* _WHAT THE TASK ASKS_
Update the data below by replacing "midpoint" with "center point" wherever it occurs, leaving everything else unchanged. Omit the pictures from your output.
## START EXERCISE INPUTS
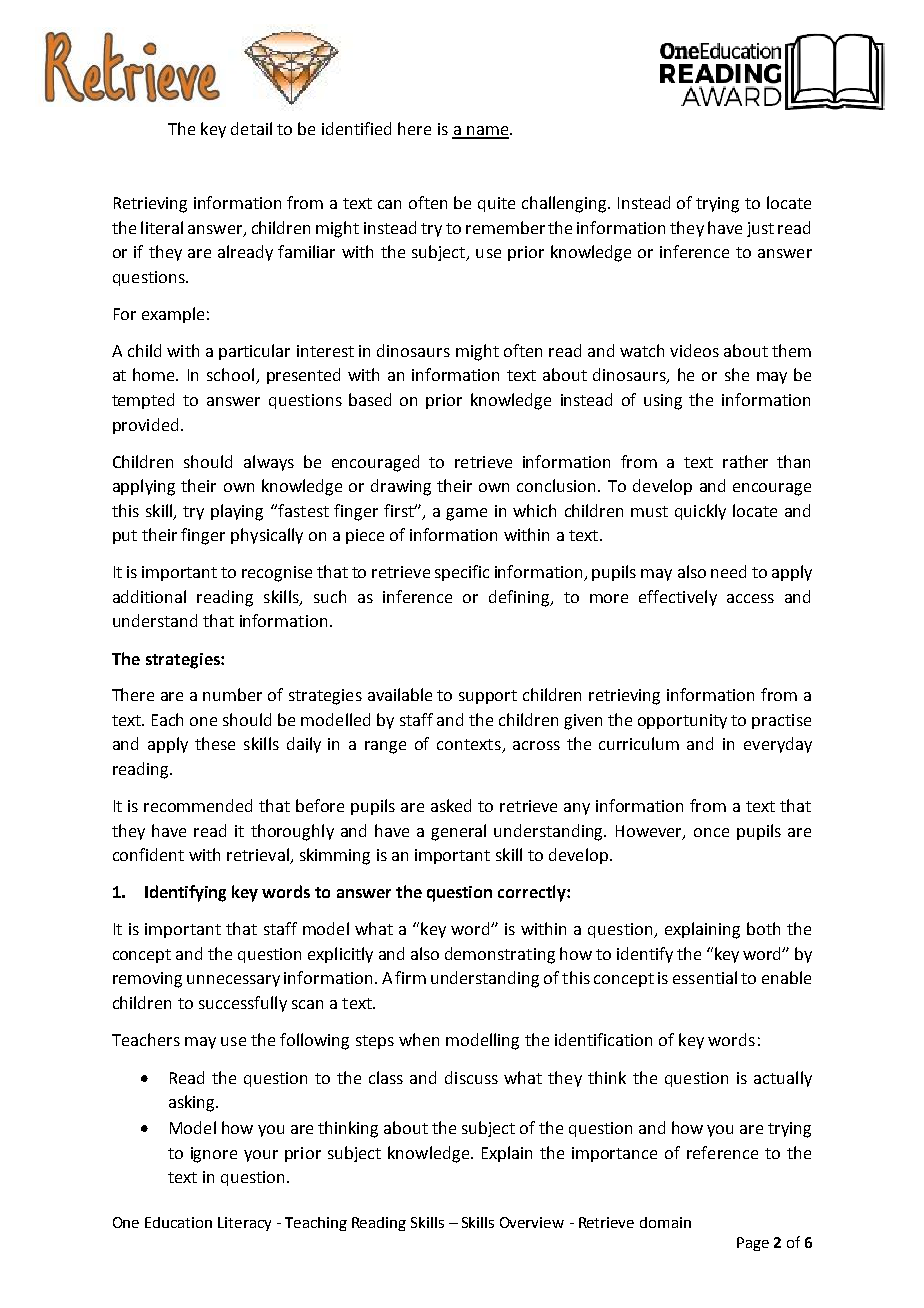 The height and width of the page is (1308, 924). Describe the element at coordinates (232, 694) in the page. I see `number` at that location.
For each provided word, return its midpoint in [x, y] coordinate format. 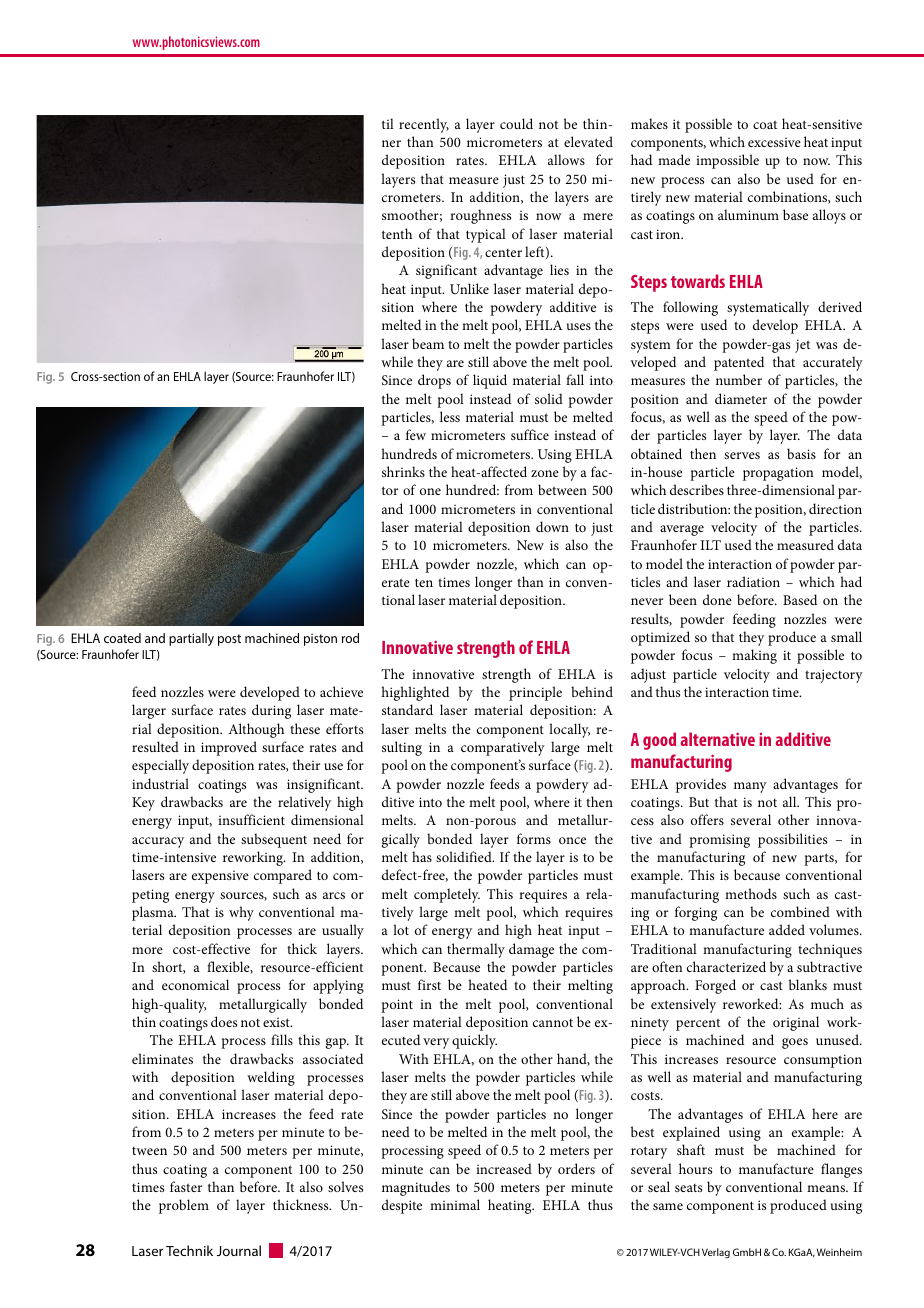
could [516, 123]
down [552, 526]
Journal [239, 1250]
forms [534, 838]
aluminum [748, 214]
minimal [455, 1204]
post [229, 640]
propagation [778, 474]
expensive [220, 877]
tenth [397, 233]
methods [751, 893]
## END EXERCISE INPUTS
* _WRITTEN SOLUTION_
 The height and width of the page is (1308, 924). Describe the element at coordinates (232, 694) in the page. I see `number` at that location.
For each provided word, return its center point in [x, y] coordinate format. 
could [516, 123]
down [552, 526]
Journal [239, 1250]
forms [534, 838]
aluminum [748, 214]
minimal [455, 1204]
post [229, 640]
propagation [778, 474]
expensive [220, 877]
tenth [397, 233]
methods [751, 893]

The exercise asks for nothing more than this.